Chicken Broccoli Cheese Quinoa Casserole Recipe
This casserole blends quinoa cooked in chicken broth with tender broccoli, sautéed aromatics, shredded chicken, and sharp cheddar cheese for a hearty and comforting baked dish. It combines creamy, cheesy sauce made with gluten-free flour and milk to bind the ingredients, topped with crunchy panko breadcrumbs for texture contrast and a golden finish.
Ingredients
- 3 cups chicken broth divided, low sodium
- 1 cup quinoa rinsed and drained
- 3 cups broccoli cut into bite size pieces, florets
- 1/4 cup water
- 1 tablespoon butter
- 1 tablespoon olive oil
- 1/2 onion chopped
- 1/2 cup celery chopped
- 3 cloves garlic minced
- 2 Tablespoons gluten-free flour I used gluten-free flour, or all-purpose flour
- 1 cup milk
- 1 teaspoon poultry seasoning
- salt to taste
- black pepper to taste
- 2 chicken breast cooked, shredded or cut into bite size pieces
- 1-1/2 cups cheddar cheese shredded
- 1 cup panko bread crumbs
Instructions
- Preheat oven to 350 degrees. Spray an 9x13 baking dish with nonstick spray then set aside.
- In a medium saucepan, over high heat, bring 2 cups low sodium chicken broth to a boil. Stir in the rinsed and drained quinoa. Cover, reduce heat to low, and simmer for about 20 minutes or until almost all the liquid has been absorbed and quinoa is tender. Remove from heat then let sit, covered, for 10 minutes and set aside.
- In a large microwave-safe bowl, add the broccoli florets and 1/4 cup of water. Heat in the microwave for 2 minutes until the broccoli florets are bright green and slightly tender. Set aside.
- Meanwhile, in a large skillet or dutch oven over medium-high heat, add 1 tablespoon of olive oil and melt one tablespoon of butter.

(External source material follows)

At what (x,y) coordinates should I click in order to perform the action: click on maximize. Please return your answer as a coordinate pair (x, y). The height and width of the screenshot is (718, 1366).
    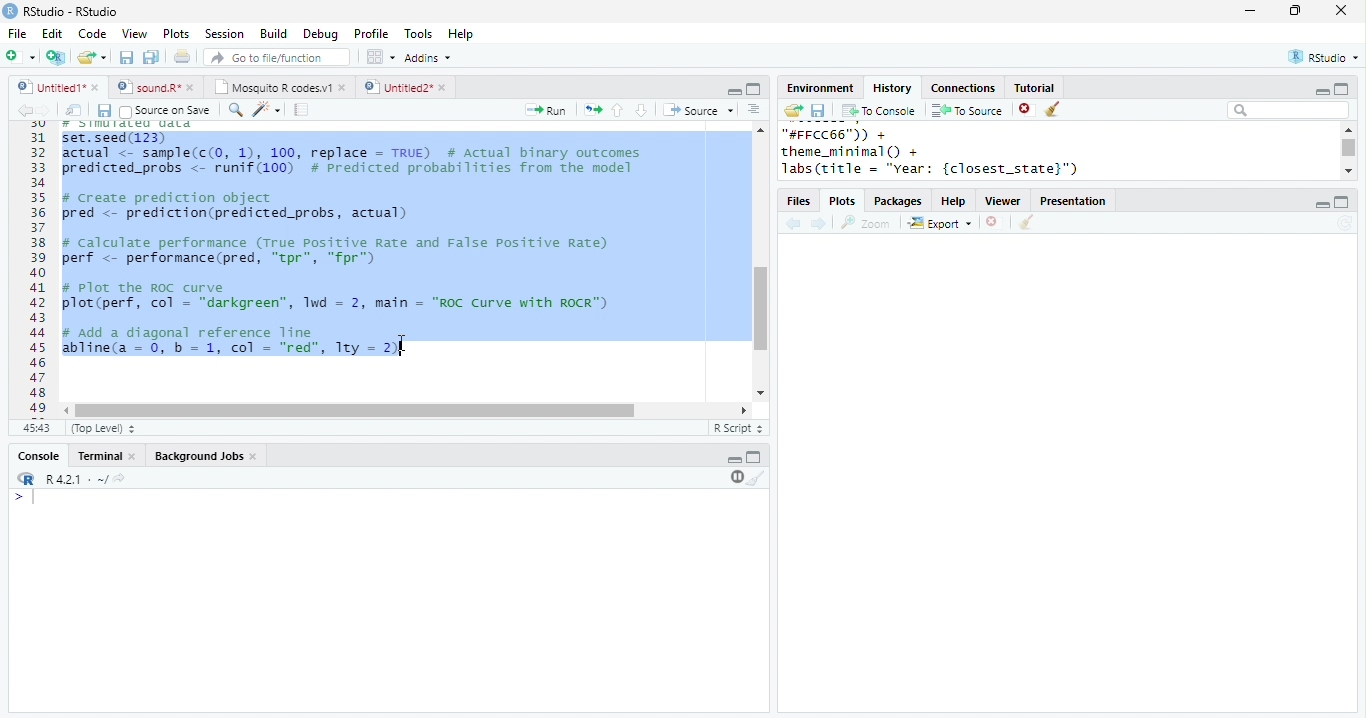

Add chopped onion and chopped celery and saute for about 5 minutes until the onions are soft. Add minced garlic and saute for about 1 minute.
- Sprinkle in flour (gluten-free flour, if desired) and stir to cook for 1 minute. Reduce heat to medium. Slowly pour in 1 cup low sodium chicken broth, followed by one cup of milk, stirring to avoid lumps. Add poultry seasoning, and salt and pepper to taste. Turn heat back down to low then simmer until slightly thickened, 5 minutes.
- Remove skillet from heat then pour sauce into the large bowl of broccoli. Add cooked quinoa, cooked chicken, and half the cheese and then stir to combine.
- Pour mixture into prepared 9x13 baking dish then sprinkle remaining cheese on top. Sprinkle bread crumbs evenly on top. Place the baking dish on top of a baking sheet in case of bubble overs then bake for 20-25 minutes or until top is golden brown and bubbly. Let cool for 10 minutes before serving.
Nutrition Information
Nutrition Facts
Serving: 6 Serving
Amount Per Serving
Calories 381
% Daily Value*
| Calories | 381kcal | 19% |
| Carbohydrates | 36g | 12% |
| Protein | 29g | 58% |
| Fat | 14g | 22% |
| Saturated Fat | 5g | 25% |
| Cholesterol | 67mg | 22% |
| Sodium | 313mg | 13% |
| Potassium | 807mg | 17% |
| Fiber | 4g | 16% |
| Sugar | 4g | 8% |
| Vitamin A | 570IU | 11% |
| Vitamin C | 42.9mg | 48% |
| Calcium | 187mg | 19% |
| Iron | 2.9mg | 16% |
* Percent Daily Values are based on a 2,000 calorie diet.